“Amo meu corpo do jeito que ele é e, finalmente, fiquei em paz”

Nasci, cresci e vivo, sem bunda, no Brasil. Até hoje. Tenho 58 anos, sou Engenheira Agrônoma, Doutora em Nutrição Animal e professora universitária. Divorciada. Isso aí. Sou brasileira e nunca tive bunda. Desde bem pequena, ouvia minha mãe e minhas tias dizerem que eu era chulada.

Por ser localizada nas costas, a bunda só é assunto quando a gente vai embora, e, na maior parte das vezes, não se comenta sobre o tema na frente de um desbundado. Vive-se na inocência, acreditando que só as pessoas mais íntimas observam o nosso desbunde e, assim, atravessamos a infância, na certeza de que a tal da bunda vai aparecer na adolescência, quando os hormônios estiverem bombando.

Um belo dia a adolescência chega, nos presenteia com seios (sempre adorei os meus), mas bunda, que é bom, nada. Você pode até ter a ilusão de que algo está surgindo, quando passa as mãos por trás e sente uma anca querendo aparecer, mas logo uma amiga “sincerona” dispara: “Você é até bonitinha quando chega, mas quando vai embora… Cadê a bunda?”

Ouve-se de tudo: “Vai ser difícil alguém te querer”; “brasileiro não gosta de mulher achatada”. E por aí vai. Pense no que é ouvir essas sentenças, no tempo em que nem existia silicone, no tempo em que a gente achava que veio ao mundo para encontrar a metade, que o sonho de toda menina era se casar…

A loucura era tanta, que, na minha cabeça, eu achava que, para transar, era preciso ter bunda. Imagine! Sem ela eu não iria transar nunca! Apesar da ausência de glúteos, vieram os primeiros namorados, a primeira transa, e eu logo percebi que gozar nada tinha a ver com essa questão física. Um alívio!

Apesar de ter transado tarde (por puro medo de mostrar minha bunda), eu engravidei cedo e, com a gravidez, lá se foi a minha última esperança de botar um tico de nádegas. Lembro-me que até as velhas diziam que toda grávida tem bunda, pois a minha não deu as caras nem aos nove meses de gestação.

Muito bem na própria pele

Casei cedo, me separei cedo também. E segui minha vida sem traseiro, mas com muito fogo no rabo. Sempre adorei transar e, quando descobri que meu gozo nada tinha a ver com a bunda, aí que eu saí vivendo a vida. Sou apaixonada por ela, pelo autoconhecimento, pelo mistério das coisas e por todos os seres vivos.

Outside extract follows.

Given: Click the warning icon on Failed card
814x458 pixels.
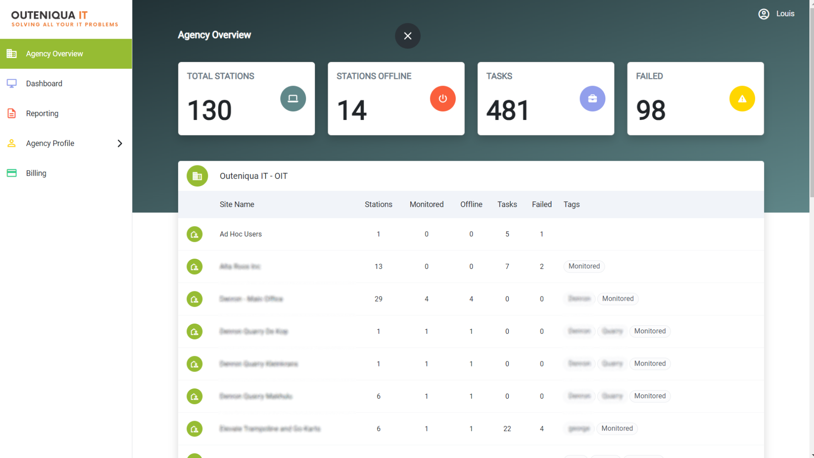Looking at the screenshot, I should click(x=742, y=98).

Também sou um ser extremamente sexual. Gostava de transar de luz acesa, sem fazer pose, nem procurar o melhor ângulo para ser admirada. Meu prazer sempre esteve no meu cérebro e isso me ajudou muito. Entre quatro paredes, a ausência de bunda nunca me fez sofrer.

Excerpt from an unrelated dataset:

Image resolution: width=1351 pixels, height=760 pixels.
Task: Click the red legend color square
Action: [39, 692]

Entretanto, ainda que eu tivesse uma vida sexual muito legal, na sociedade eu não conseguia fazer as pazes com essa parte do meu corpo. Era uma coisa muito esquisita. O formato da minha bunda sempre decidiu que biquini, que roupa, que calça jeans eu iria usar, e isso me limitava muito. Era um inferno ter que fazer tudo para agradar o olhar externo.

Foi quando surgiu o silicone. No começo, só colocavam nos seios, porque nas nádegas era perigoso. Desde aquele tempo, meu desejo de turbiná-las sempre existiu, mas nunca tive coragem de confessar.

O tempo foi passando, namorei muito e, graças a Deus, nenhum homem me disse que não queria ficar comigo porque eu não tinha bunda. Nunca fui gorda, pratico bastante atividade física, tenho musculatura tonificada, mas minha bunda continua inexistente. A vida passou e só agora eu curto tocar, ver e mostrá-la.

Há algum tempo venho pensando no tanto que sofri por causa dessa questão anatômica e como foi libertador fazer as pazes com ela. Não me rendi ao silicone e amo meu “corpicho”, do jeitinho que ele é. Que meu relato seja inspiração, porque ninguém merece sofrer por bunda nenhuma.


*A personagem desta história preferiu preservar sua identidade.